> **Assignment**
Repeat only the lines from the one containing "The width and" to the final line below, exactly as they read, and leave every picture out.

> **Provided data**
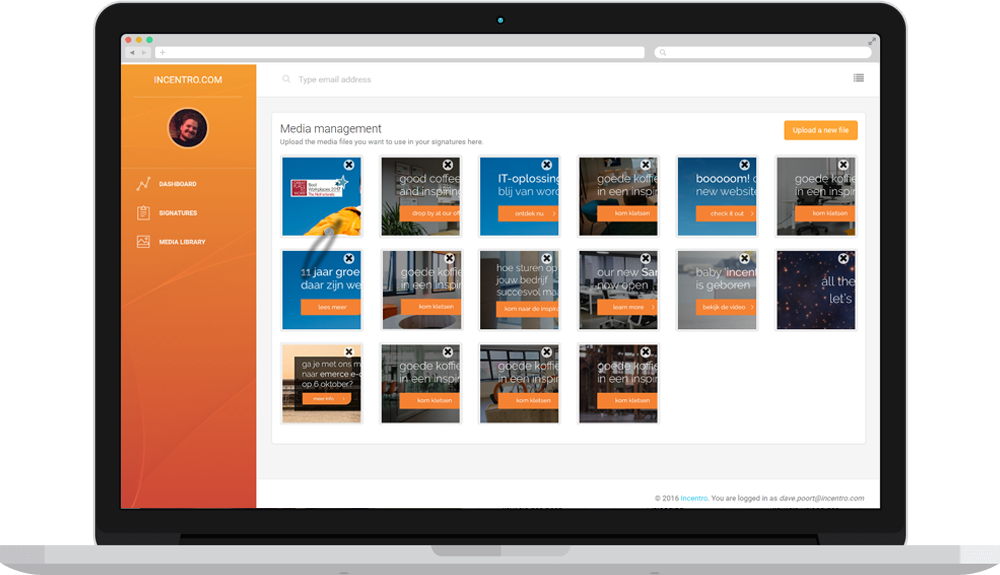Remove the 'IT-oplossing' banner with its X
The height and width of the screenshot is (575, 1000).
[547, 164]
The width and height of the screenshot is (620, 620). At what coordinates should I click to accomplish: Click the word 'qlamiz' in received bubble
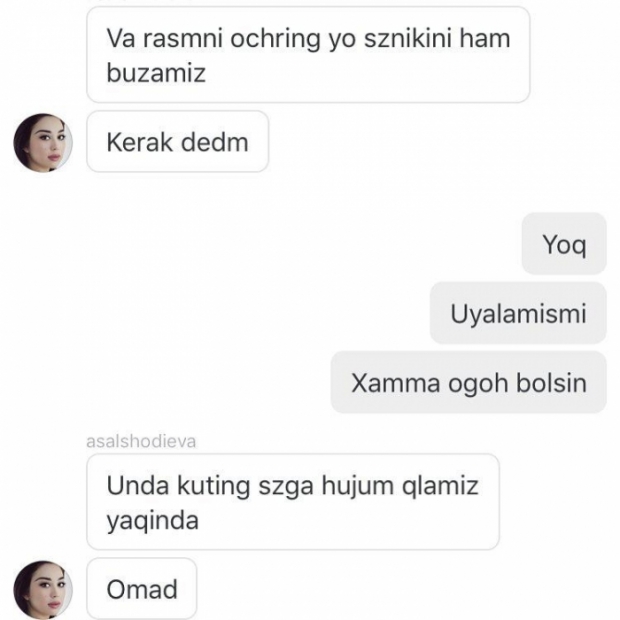click(x=440, y=486)
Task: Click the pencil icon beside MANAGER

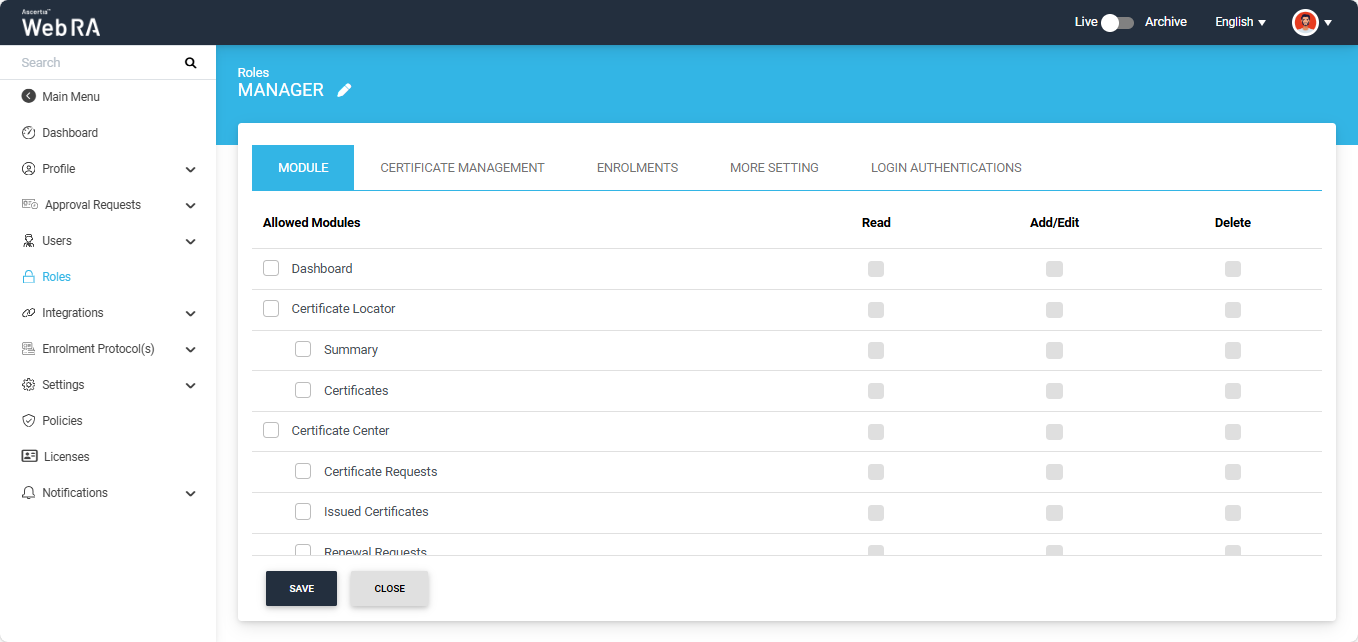Action: (344, 90)
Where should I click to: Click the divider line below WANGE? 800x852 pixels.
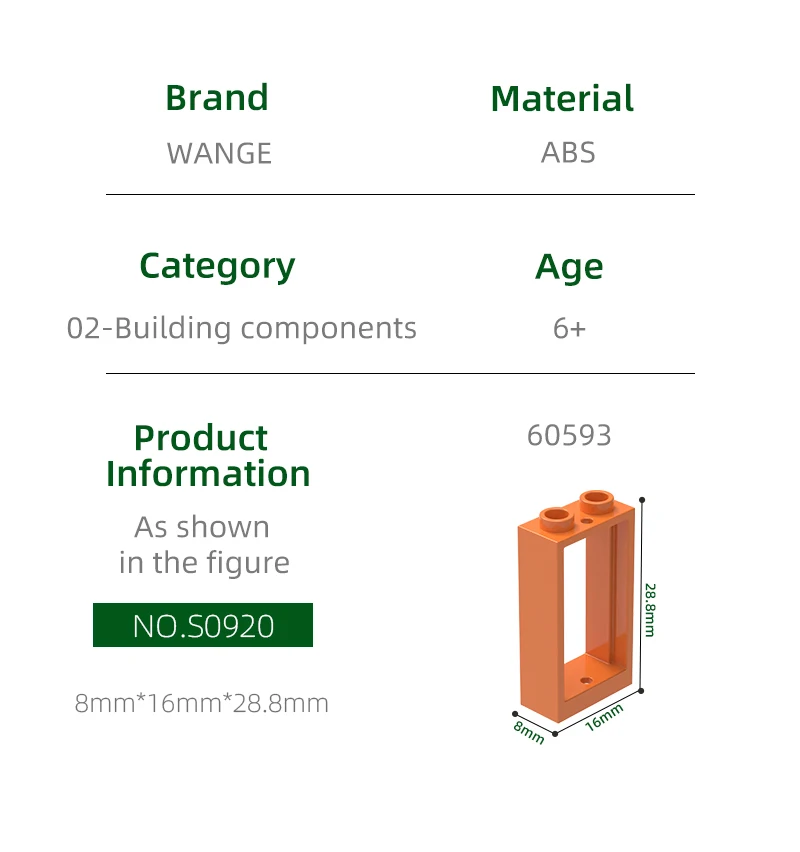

> **Output**
The width and height of the screenshot is (620, 620). At what coordinates should I click to accomplish: Click the word 'qlamiz' in received bubble
click(x=440, y=486)
Task: Click the pencil icon beside MANAGER

Action: (344, 90)
Where should I click to: Click the divider line below WANGE? 800x852 pixels.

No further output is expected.